Macron has defended the decision to publish the caricatures, which he says falls squarely into two of France’s most cherished rights: freedom of expression and secularism. The cartoons were originally published in Denmark in 2005 and elsewhere later in countries where freedom of expression is considered inviolable. Many Muslims see them as sacrilegious.

“We have the right to believe that these caricatures are in bad taste. There are plenty of people I believe are in bad taste. There are plenty of people who I think say idiotic things,” Gerald Darmanin, France’s interior minister, told BFM television. “But I’ll defend to the death your right to say them, as Voltaire said.”

In Germany and the Netherlands, many schools were also paying tribute to Paty.

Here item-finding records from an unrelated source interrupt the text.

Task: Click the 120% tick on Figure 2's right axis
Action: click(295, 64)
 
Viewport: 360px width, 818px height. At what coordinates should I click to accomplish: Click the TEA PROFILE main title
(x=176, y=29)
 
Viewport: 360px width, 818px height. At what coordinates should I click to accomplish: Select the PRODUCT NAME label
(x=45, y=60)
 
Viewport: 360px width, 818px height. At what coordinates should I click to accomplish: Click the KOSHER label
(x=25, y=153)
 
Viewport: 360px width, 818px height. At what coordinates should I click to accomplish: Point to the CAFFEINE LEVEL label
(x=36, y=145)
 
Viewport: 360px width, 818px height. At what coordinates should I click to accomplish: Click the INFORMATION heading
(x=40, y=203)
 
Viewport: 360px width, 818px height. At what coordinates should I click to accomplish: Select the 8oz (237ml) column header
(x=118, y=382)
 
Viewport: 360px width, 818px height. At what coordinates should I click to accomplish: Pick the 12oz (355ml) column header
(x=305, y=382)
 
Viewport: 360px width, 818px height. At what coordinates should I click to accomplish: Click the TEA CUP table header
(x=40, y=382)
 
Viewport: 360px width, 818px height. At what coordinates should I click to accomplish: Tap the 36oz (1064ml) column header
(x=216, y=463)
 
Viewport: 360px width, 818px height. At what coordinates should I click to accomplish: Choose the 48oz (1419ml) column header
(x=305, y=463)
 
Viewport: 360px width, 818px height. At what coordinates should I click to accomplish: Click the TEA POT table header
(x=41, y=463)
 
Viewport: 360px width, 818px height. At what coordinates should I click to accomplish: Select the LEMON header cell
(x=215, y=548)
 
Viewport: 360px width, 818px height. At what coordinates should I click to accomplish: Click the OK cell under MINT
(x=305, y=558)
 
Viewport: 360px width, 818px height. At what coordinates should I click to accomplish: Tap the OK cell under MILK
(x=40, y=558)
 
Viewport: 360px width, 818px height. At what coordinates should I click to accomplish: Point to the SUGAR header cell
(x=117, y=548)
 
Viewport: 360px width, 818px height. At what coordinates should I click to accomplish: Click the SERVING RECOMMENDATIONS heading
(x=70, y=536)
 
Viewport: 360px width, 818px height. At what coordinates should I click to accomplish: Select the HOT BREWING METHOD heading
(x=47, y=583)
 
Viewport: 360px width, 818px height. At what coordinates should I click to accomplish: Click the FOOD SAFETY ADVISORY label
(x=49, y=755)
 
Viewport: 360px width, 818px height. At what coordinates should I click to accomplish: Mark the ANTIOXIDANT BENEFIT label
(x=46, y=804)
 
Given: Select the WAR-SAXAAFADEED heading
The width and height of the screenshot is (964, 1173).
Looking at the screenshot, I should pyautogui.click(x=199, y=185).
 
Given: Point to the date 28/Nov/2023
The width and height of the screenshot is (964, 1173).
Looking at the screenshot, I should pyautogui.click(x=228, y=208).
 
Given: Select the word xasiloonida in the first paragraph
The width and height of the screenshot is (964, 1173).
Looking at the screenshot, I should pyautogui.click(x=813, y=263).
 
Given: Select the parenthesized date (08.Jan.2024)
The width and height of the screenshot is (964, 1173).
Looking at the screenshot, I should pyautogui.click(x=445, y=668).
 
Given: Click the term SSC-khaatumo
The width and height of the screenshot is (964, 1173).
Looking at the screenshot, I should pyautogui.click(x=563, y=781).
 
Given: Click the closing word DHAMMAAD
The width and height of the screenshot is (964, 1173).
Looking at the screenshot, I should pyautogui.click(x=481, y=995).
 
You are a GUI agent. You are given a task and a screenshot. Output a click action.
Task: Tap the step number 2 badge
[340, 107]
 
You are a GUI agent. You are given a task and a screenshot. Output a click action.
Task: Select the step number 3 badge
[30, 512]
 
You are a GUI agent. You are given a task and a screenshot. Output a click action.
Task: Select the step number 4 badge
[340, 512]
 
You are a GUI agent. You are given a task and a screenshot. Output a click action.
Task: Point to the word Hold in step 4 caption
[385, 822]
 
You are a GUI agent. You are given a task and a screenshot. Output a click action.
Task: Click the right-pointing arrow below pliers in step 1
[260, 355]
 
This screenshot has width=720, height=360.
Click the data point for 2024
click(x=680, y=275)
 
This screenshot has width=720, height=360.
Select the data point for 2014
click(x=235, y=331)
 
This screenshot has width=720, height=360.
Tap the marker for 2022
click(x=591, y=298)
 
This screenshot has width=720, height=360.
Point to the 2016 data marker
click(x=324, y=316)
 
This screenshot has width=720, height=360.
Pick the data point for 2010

“We can send a sign of solidarity with those teachers who are committed to democratic coexistence,” state Education Minister Sandra Sheeres wrote in a message to Berlin schools asking them to participate.

Scheeres also asked those participating to explain the background to their students to make them aware of “tolerance and solidarity as well as against violence and extremism.”

The Dutch education ministers asked schools, colleges and universities to find ways to express their support.

“The Netherlands stands squarely behind teachers and the constitutional freedom of expression,” ministers Arie Slob and Ingrid van Engelshoven wrote. “Teachers must be able to do their work in freedom and security so our children and youth can develop into independent citizens who can live together in a country that is characterized by freedom, equality and solidarity.”